* _Text extract_
Man Trailing Dogs

Craig's 1st real experience with Bloodhound man trailing was in the Appalachian mountains of West Virginia USA. Craig was a student of the West Virginia Canine College and a part of the 600hr professional trainers course was a man trailing Bloodhound work overview running Bloodhounds in the Appalachian ranges. It was truely only a fairly basic course, but well and truely enough to inspire his desire to learn and succeed at this arduous and demanding type of dog training.

 

Once Craig returned to Australia he went hell out to acquire a hound to get started on his quest to producing a working man trailer. Craig had done quiet a lot of study on Bloodhound use in Australia and whilst several people had tried with very poor or extremely limited success except for Mr Douglas Mummery whom was a police officer with the Victoria police in the 50's and 60's he had forged a great reputation with mantrailing Bloodhounds operationally.

 

Whilst Craig never got to work with Douglas, he did seek out the guy whom was his mentor Mr Bill Tolhurst from Lockport USA. He had been credited with writing the training manual for national police bloodhound association and had successful search and rescue and police tracking operations in many states of the USA numbering up around the 5,ooo mark. Craig approached Bill and was lucky enough that he took Craig on as my mentor for both Bllodhounds and cadaver recovery dogs and all specialist scent work. Craig found his 1st hound and he was no bargain having been an accidental mating of brother and sister, and being taught to track deer for hunting which he turned out to be very persistent at wanting to trail animal rather than human.

 

Craig did learn a hell of a lot about the negative barriers to successfull mantrailing and that even with undying persistence some dogs are not ever going to be suited. Finding hounds that were from any even remotely working ability in Australia was an enormous task as we are geographically segregated from the world and our heavy quarantine laws at the time only magnified the problem. Not being able to quit on his desire Craig bought several dogs and pups most with limited potential and continued on his struggle to succeed.

 

Craig finally got a pup whom showed some working potential and proceeded to make some great steps forward and just as all was starting to look hopeful his young dog developed a growth problem which saw him drop down on his pasterns and be pronounced by vets as never to recover. Craig's mantrailing journey had already been so tough this seemed like the final blow for his dreams and he felt he had given his all.

* _Written request 1_
In the man trailing dogs text, where did Craig have his first real experience with Bloodhound man trailing?
* _Written request 2_
Please carry on the man trailing dogs text from its final sentence.

* _Data_
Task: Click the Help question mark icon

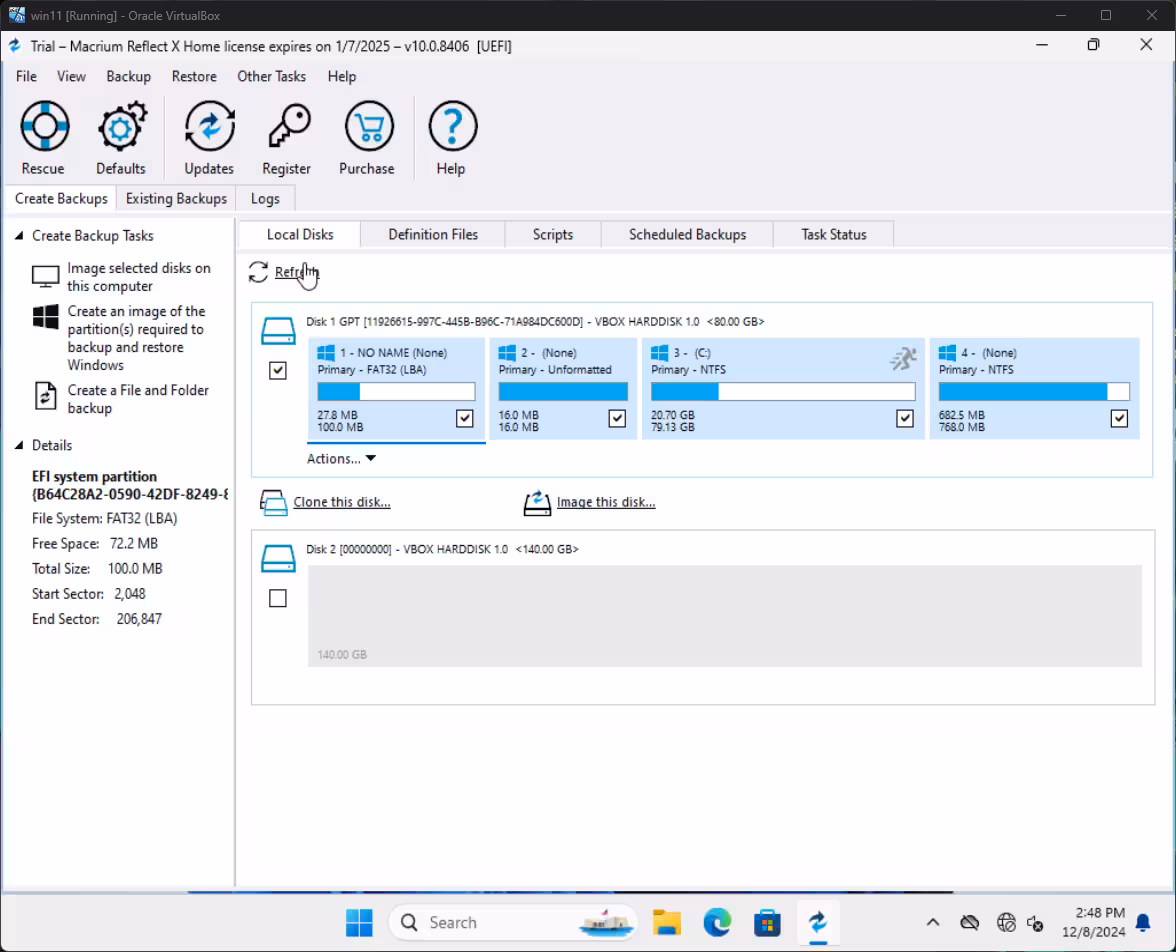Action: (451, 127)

==

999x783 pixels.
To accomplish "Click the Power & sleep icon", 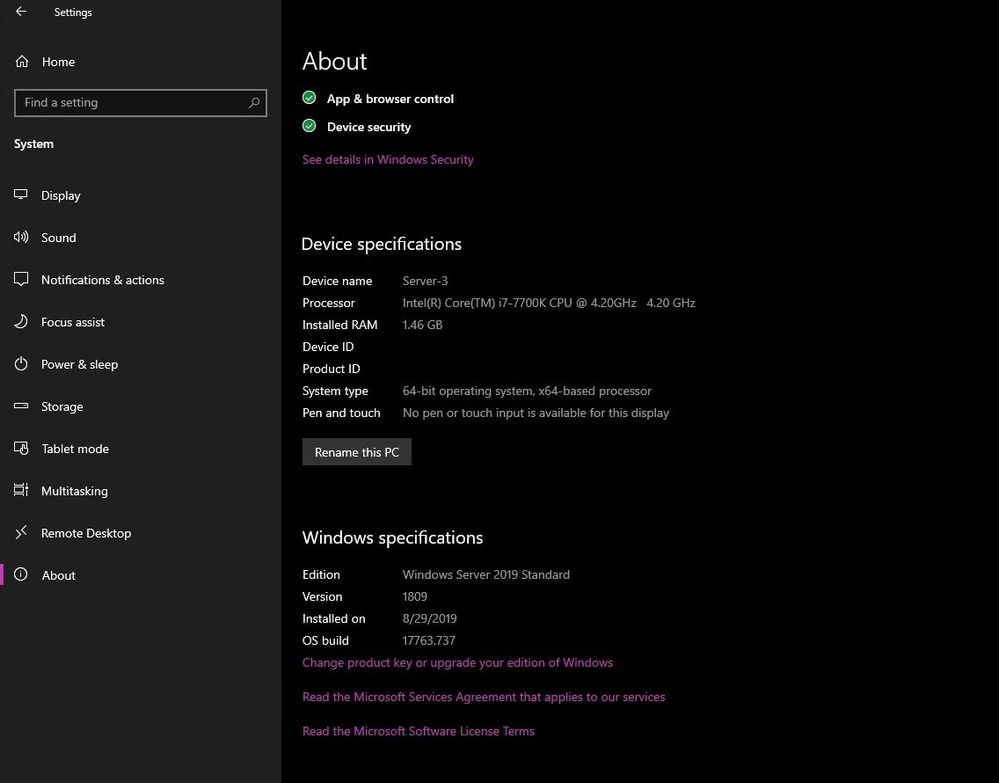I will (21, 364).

* _Task result 1_
In the Appalachian mountains of West Virginia, USA.

* _Task result 2_
 

At the time Craig and Tracey lived at Landsborough on the Sunshine Coast and he organised to be able to use wharf at the Pumicstone passage so he would take his young hound for 30 minute swims against the fast moving tides morning and night and for long soft sand walks on the beaches. After several months his dog was normal and strong as an ox, be carefull what you wish for was Craig's next lesson.

 

Craig resumed serious training again and he could run 10 to 15 kms pulling like a freight train. Tracey and the kids did not enjoy getting up before sun rise several mornings a week to run trails or pick him up after our long fitness runs, and putting a tired and slobbery hound in the back with the kids did nothing to help his cause but none the less this is the life of a mantrailing Bloodhound trainer if you are truly serious, there is no substitute for realistic and challenging training and it must be gruelling.

 

His hound was now working really well and he was a good honest trailer whom he was very proud of and was happy to show authorities as nothing like this had truly been available in Australia since Douglas Mummery retired, several police dog squads had tried but had no success, pronouncing Bloodhounds not to be as good as German shepherds. Craig organised several demonstrations with SES groups in both Qld and NSW and did great on the tests they set with great enthusiasm from all whom witnessed but unfortunately no calls when people were missing regardless of Craig's dozens of offers to help for free.

 

So in disgust he sold his mantrailing hound to the Fiji police and prisons dept and in the first couple of months he had done some great work even receiving a special award for trailing a bank robber for hours and locating him, Craig received a nice letter of thanks from them and regretted selling his hound due to poor response in Australia. After a couple more years of being houndless his desire had not diminished to be helpful to missing persons and their family's so he once again embarked on acquiring another Bloodhound puppy and Mr Phillip Bach had the best known bloodlines he could find in the country known as Windchase Bloodhounds. Phillip knew of Craig and his desire to have a great mantrailing Bloodhound and supplied him a puppy whom he named Hoover.

 

His training went normal lots of great success and equally as many challenges and problems but perseverance paid out in the long run and he was even better than the one Craig sold to Fiji. He used any person whom was willing to run trails for him and put so much precious time into him, his skills were truly world class and all he wanted was the chance to prove him. Craig's chance started to appear ever so slowly but at least this time slow is way better than NO.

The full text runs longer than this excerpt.